> **PROBLEM TO WORK ON**
Pull out every line of the entries below that contains the string "icon", treating uppercase and lowercase as different.

** start SOURCE RECORDS **

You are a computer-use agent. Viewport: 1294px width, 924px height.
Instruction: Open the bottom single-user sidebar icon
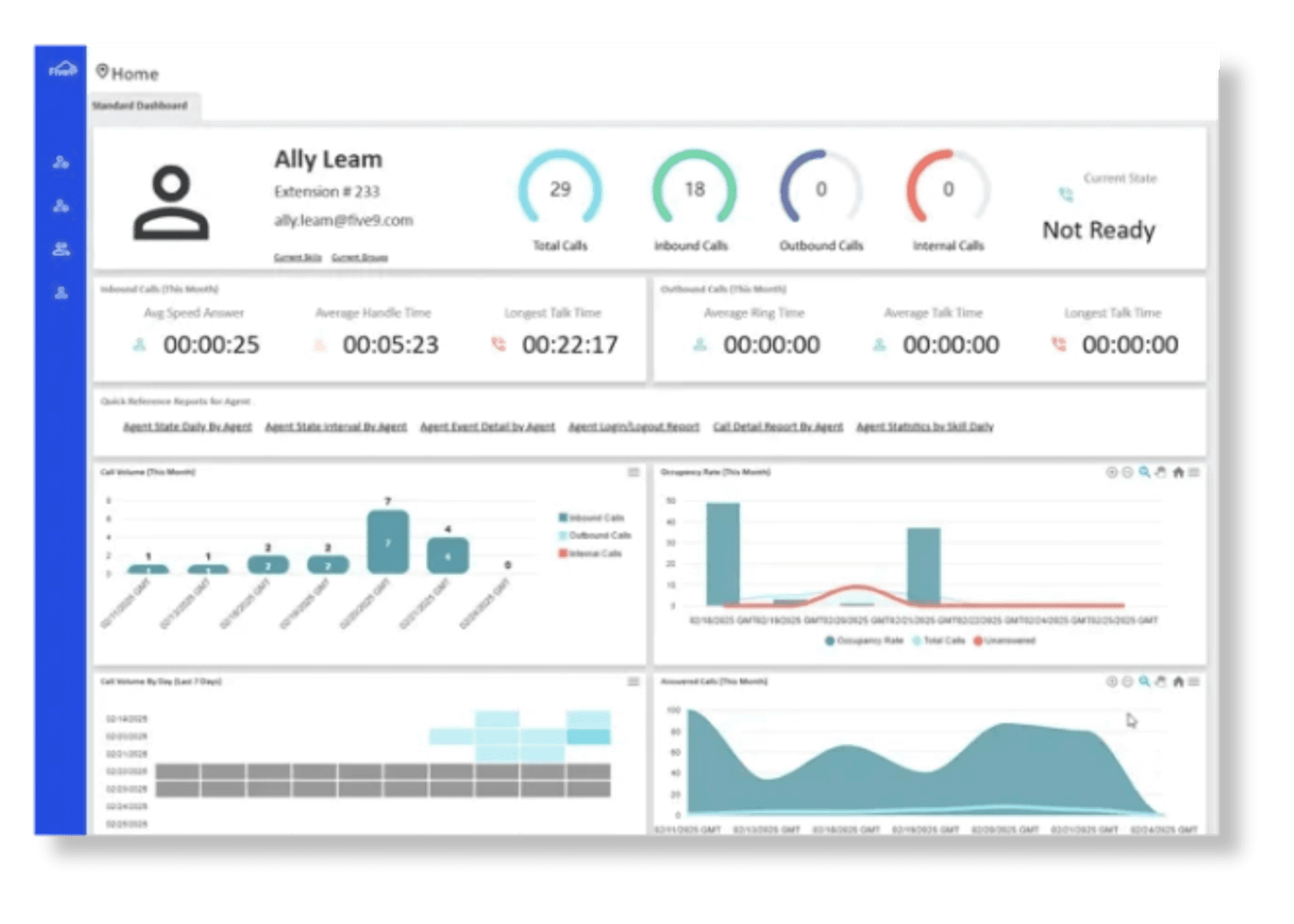(x=61, y=293)
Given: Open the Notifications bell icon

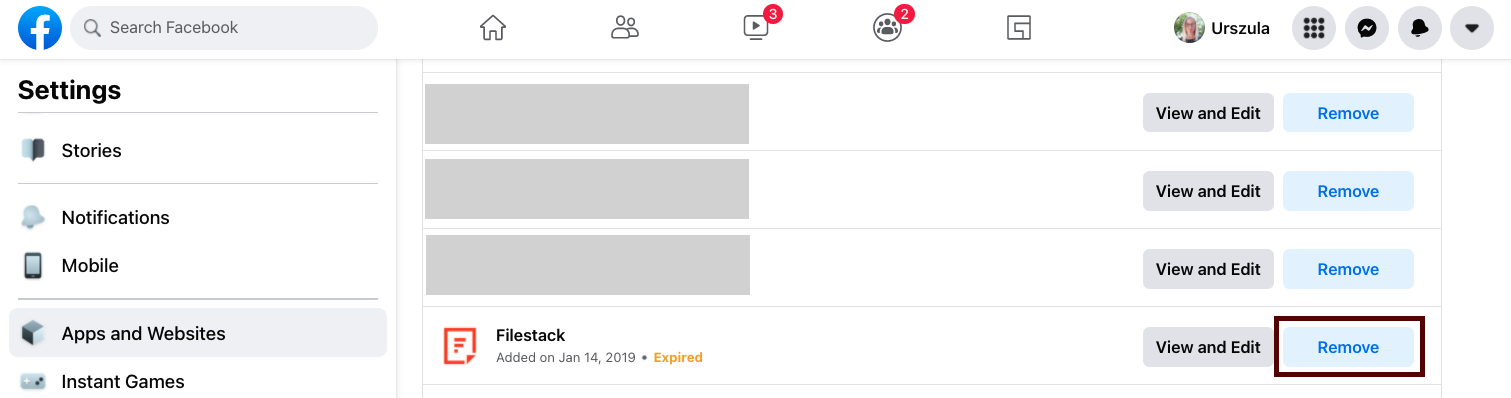Looking at the screenshot, I should [1419, 28].
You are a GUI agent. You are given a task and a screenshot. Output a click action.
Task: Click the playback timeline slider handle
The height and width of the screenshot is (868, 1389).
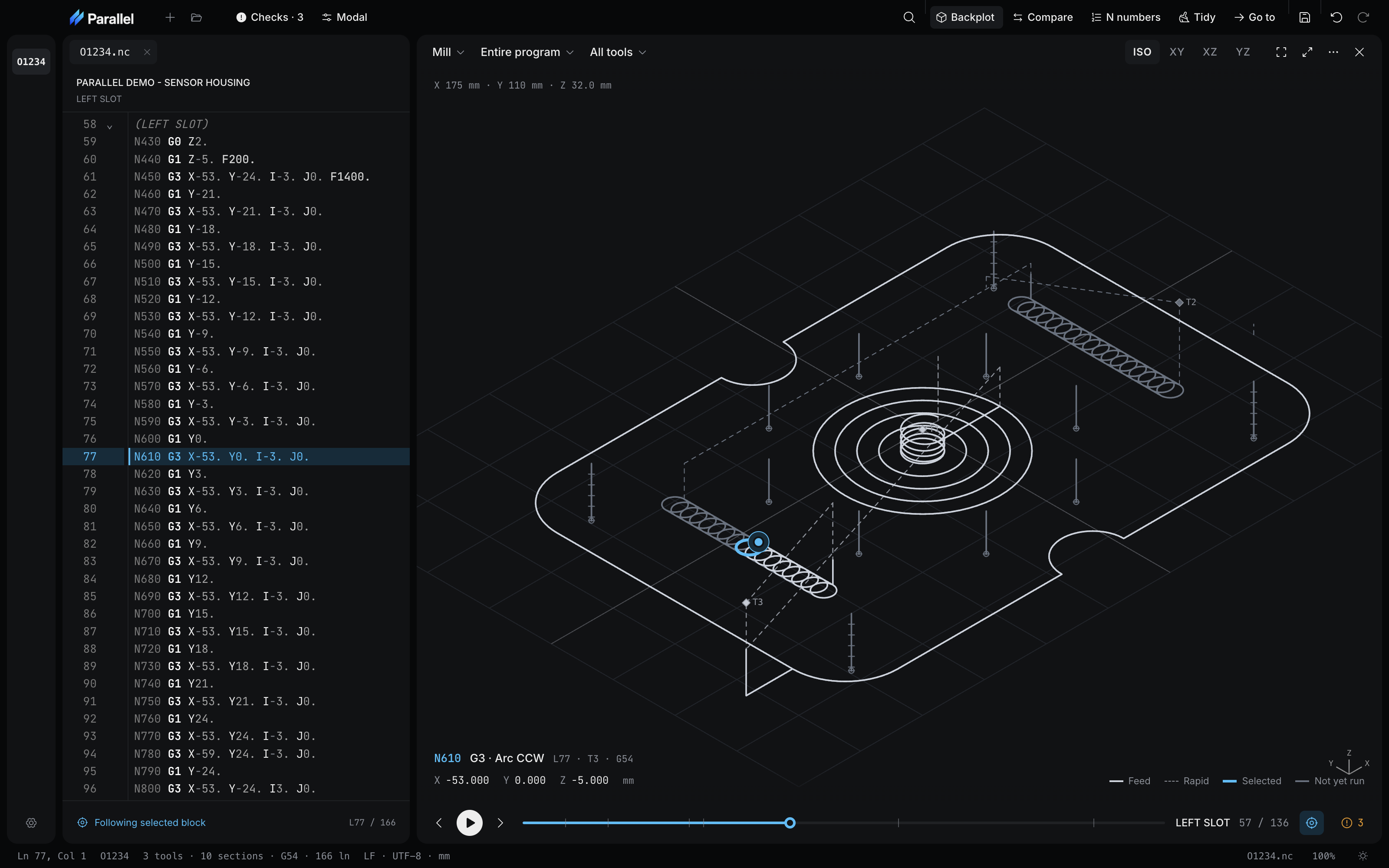[x=790, y=823]

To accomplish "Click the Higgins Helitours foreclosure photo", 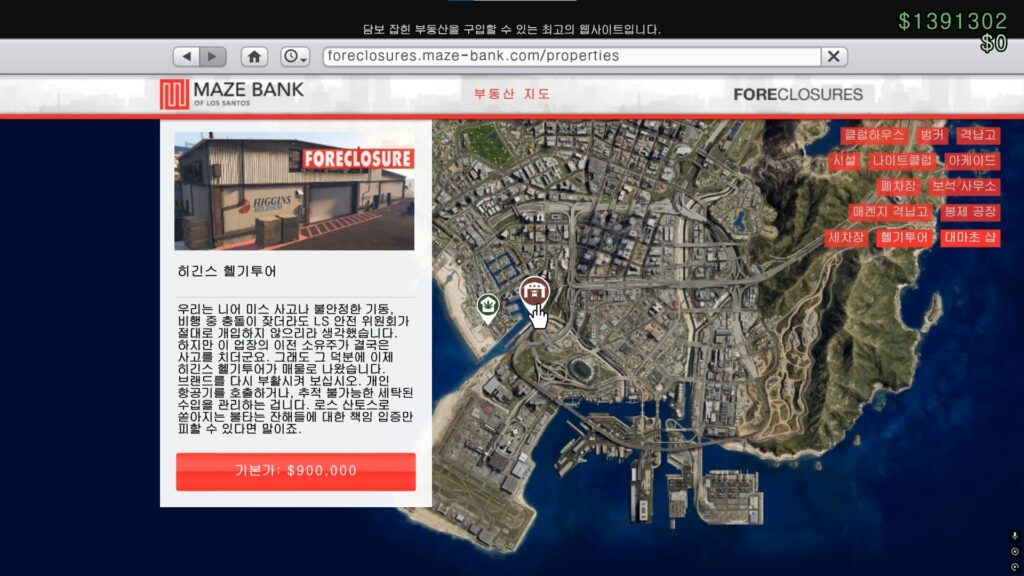I will pos(294,192).
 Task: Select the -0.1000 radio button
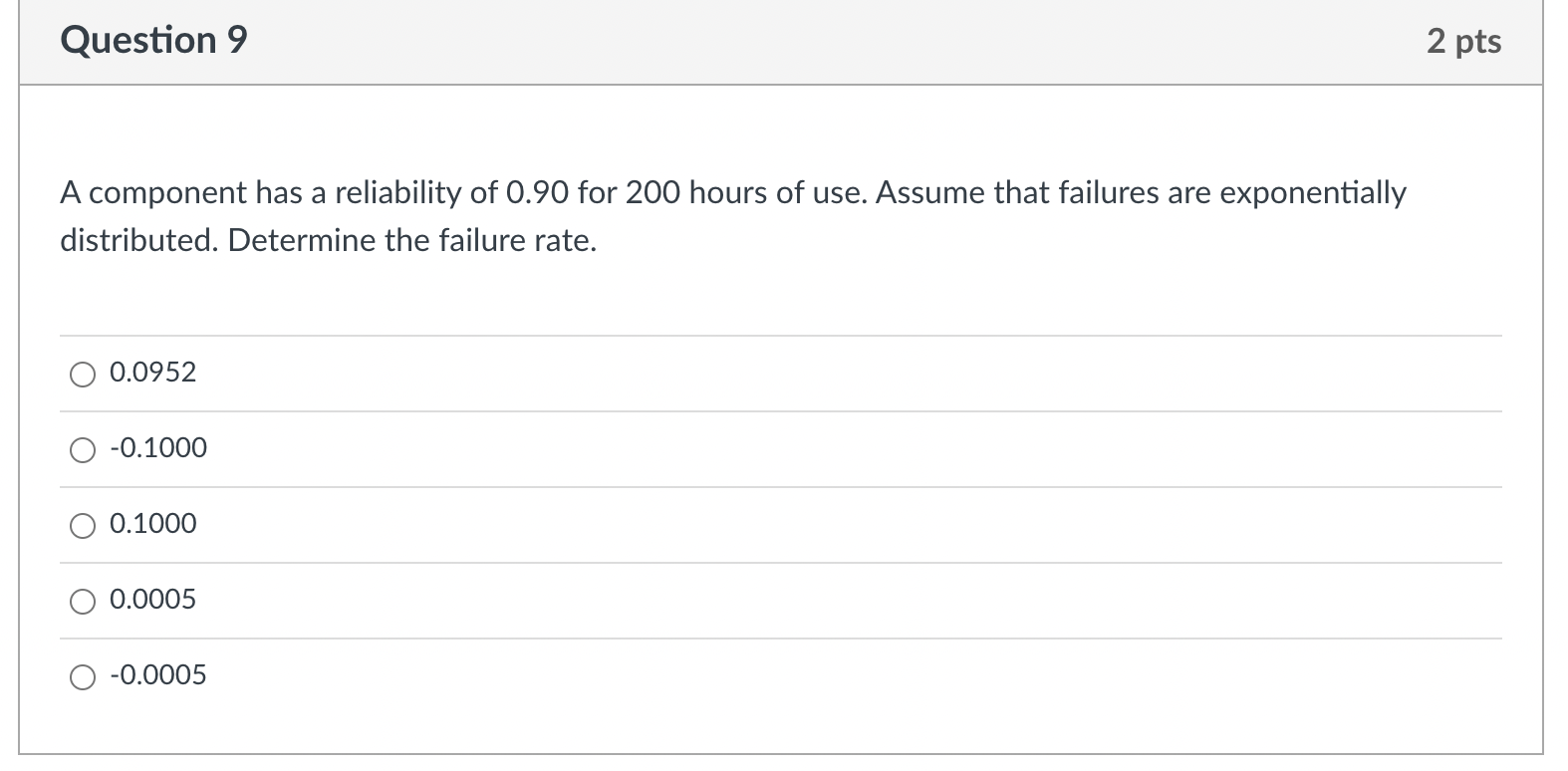[84, 450]
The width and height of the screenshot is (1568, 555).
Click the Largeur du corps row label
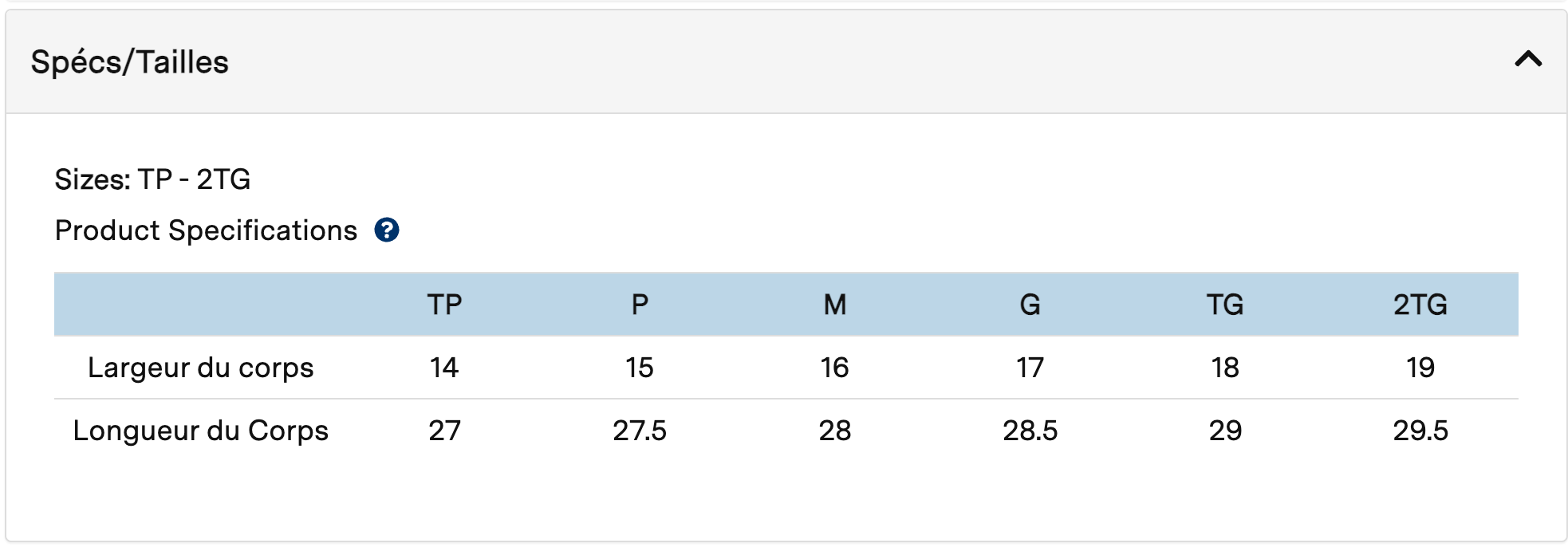[201, 368]
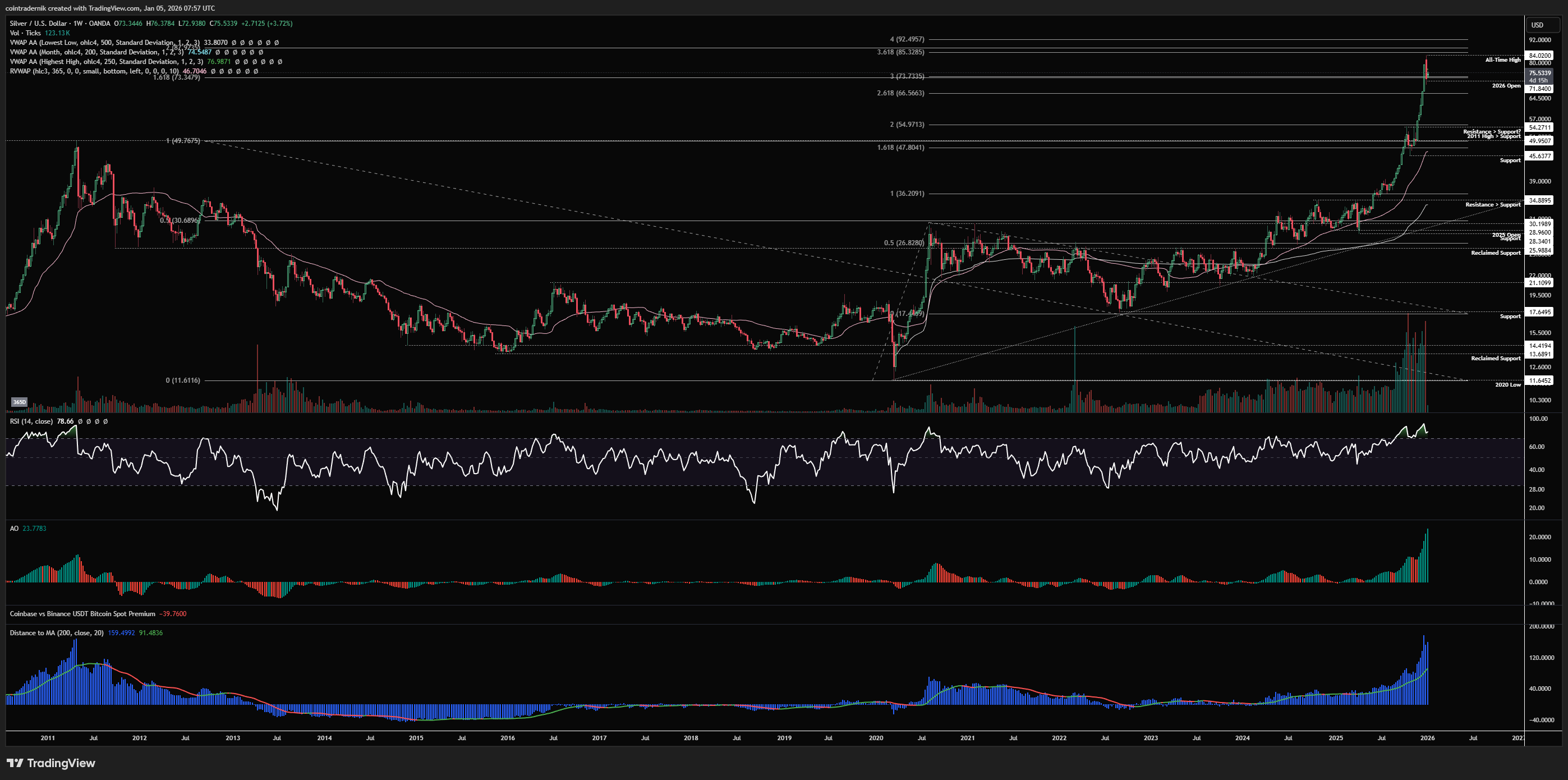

** end SOURCE RECORDS **

> **RIGHT ANSWER**
Instruction: Open the bottom single-user sidebar icon
Given: Open the Notifications bell icon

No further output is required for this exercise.